What is being asked = Can you repeat each line of the records below verbatim, leaving the pictures out of your answer?

Entries supplied =
━━━━

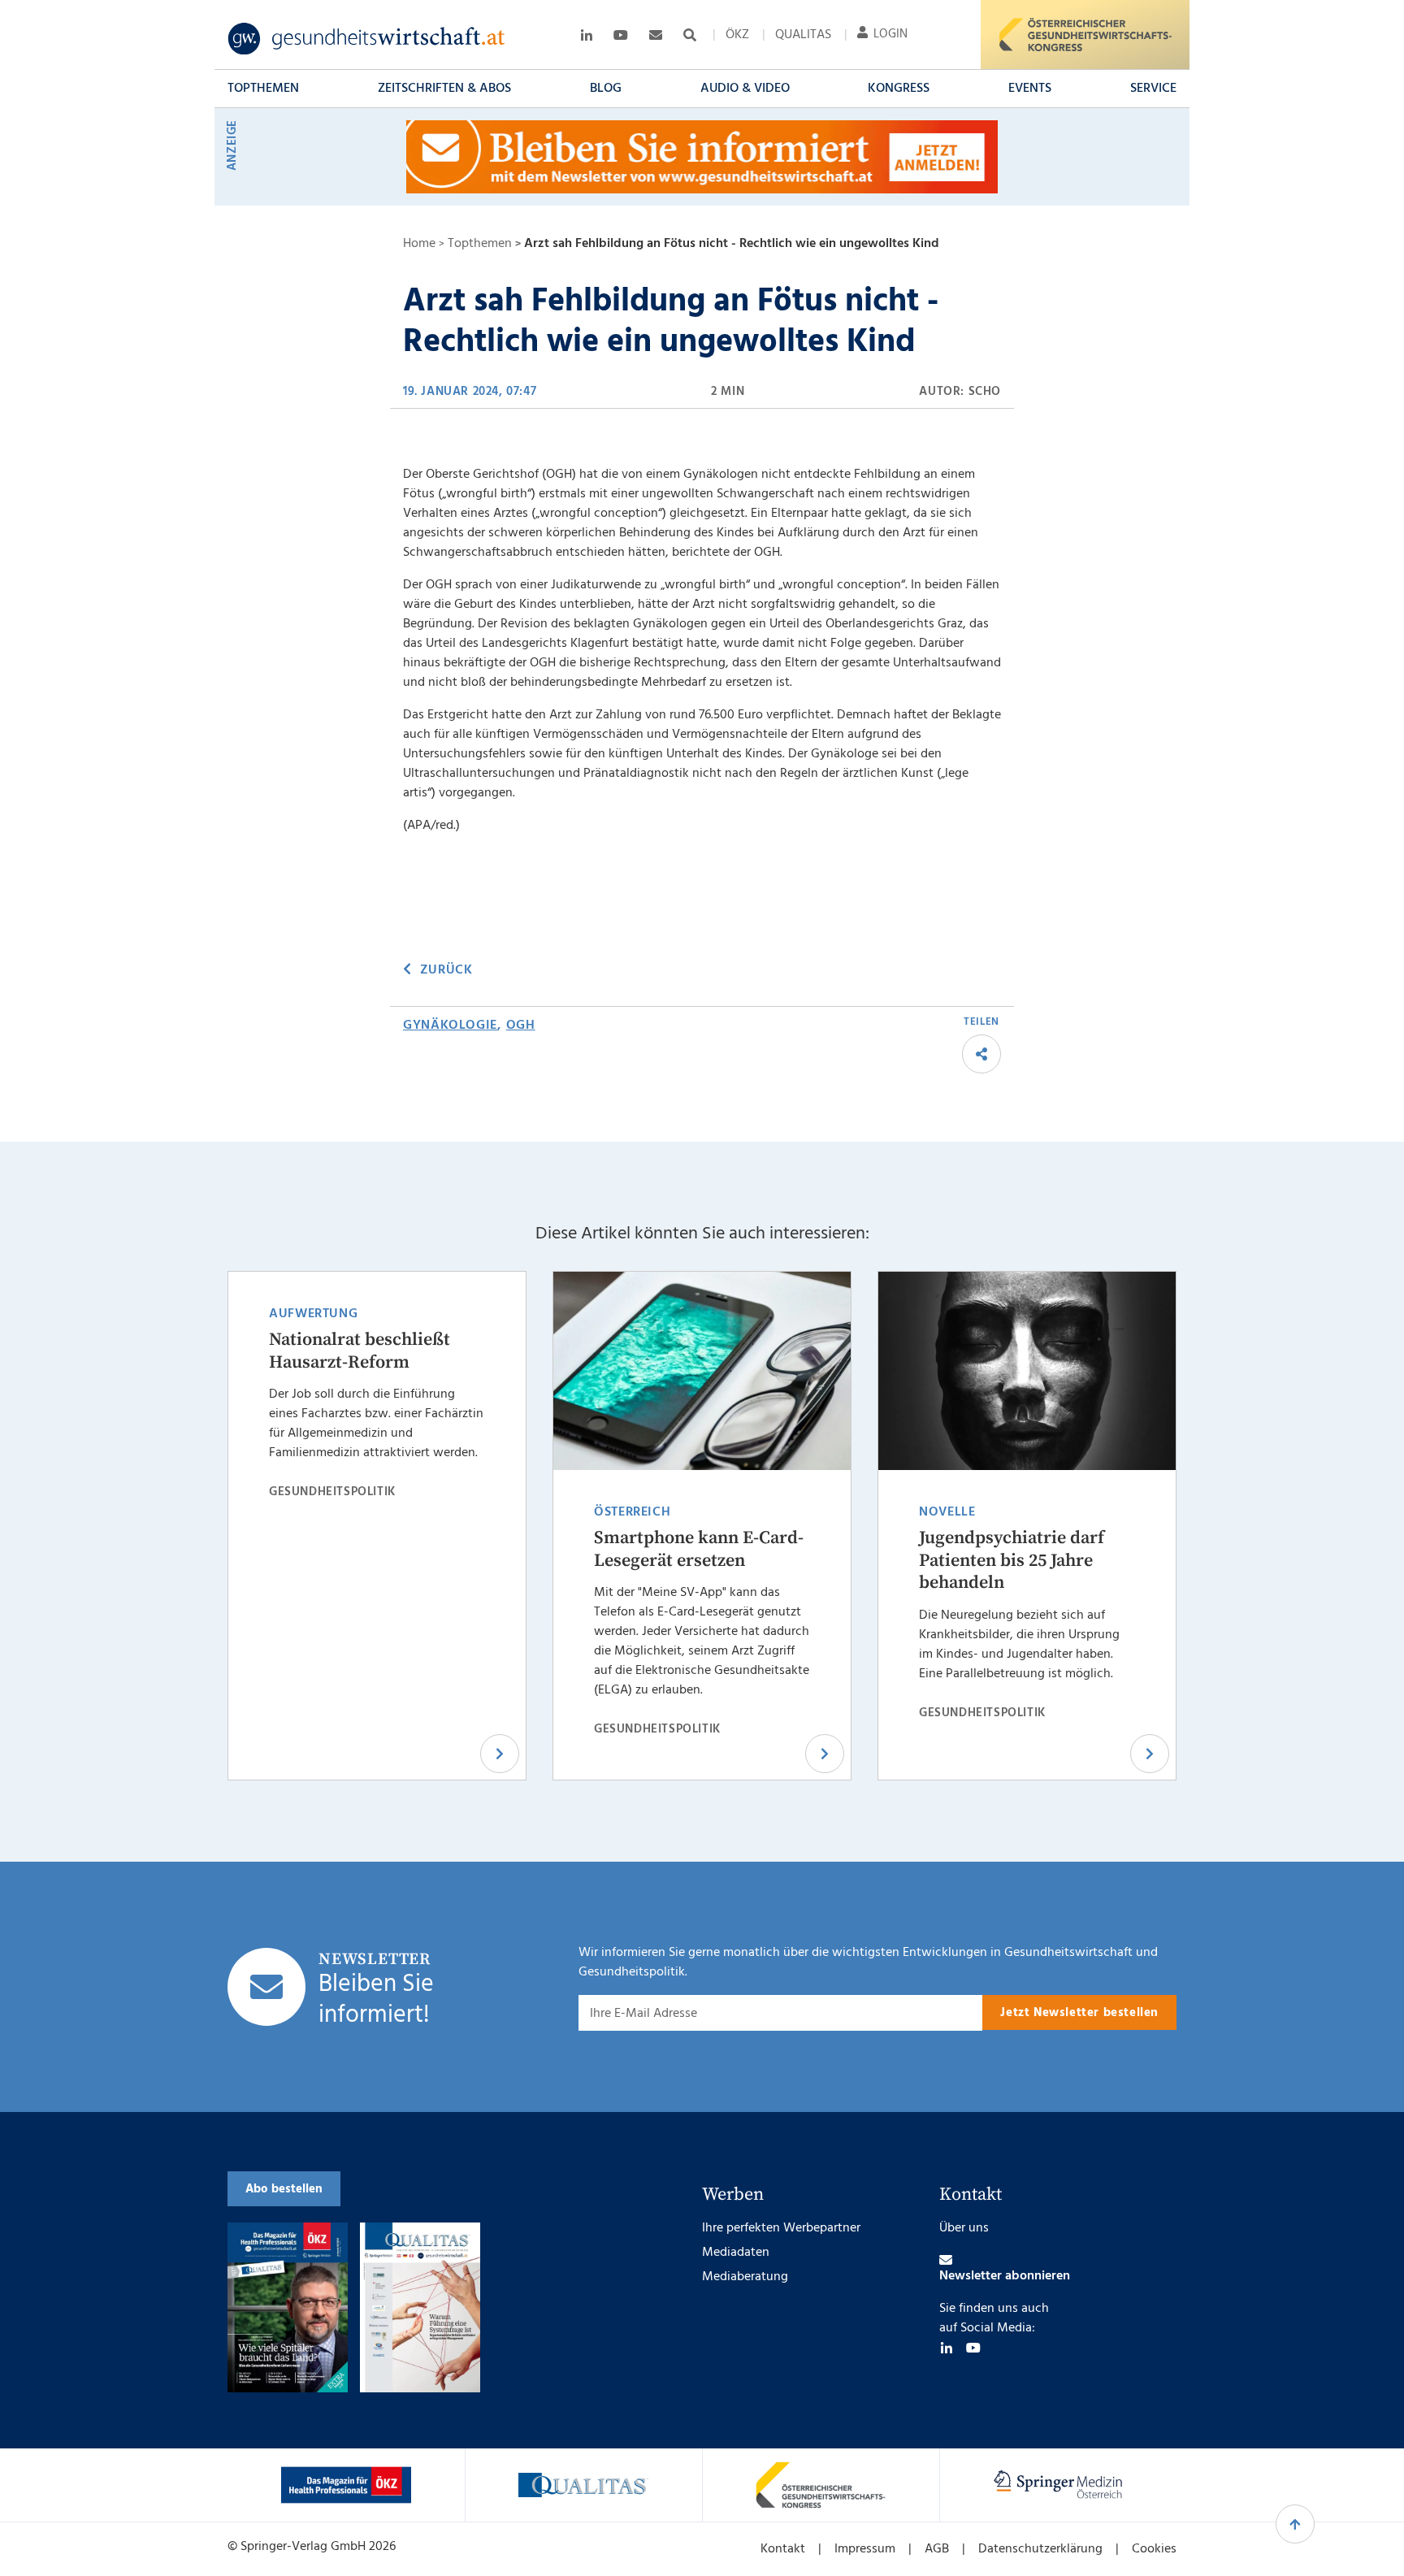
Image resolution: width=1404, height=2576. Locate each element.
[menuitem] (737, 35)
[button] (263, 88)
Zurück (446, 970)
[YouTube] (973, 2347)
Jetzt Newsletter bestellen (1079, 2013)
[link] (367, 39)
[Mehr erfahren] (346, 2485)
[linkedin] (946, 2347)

━━━━

Problem solution =
Image resolution: width=1404, height=2576. Locate each element.
[menuitem] (737, 35)
[button] (263, 88)
Zurück (446, 970)
[YouTube] (973, 2347)
Jetzt Newsletter bestellen (1079, 2013)
[link] (367, 39)
[Mehr erfahren] (346, 2485)
[linkedin] (946, 2347)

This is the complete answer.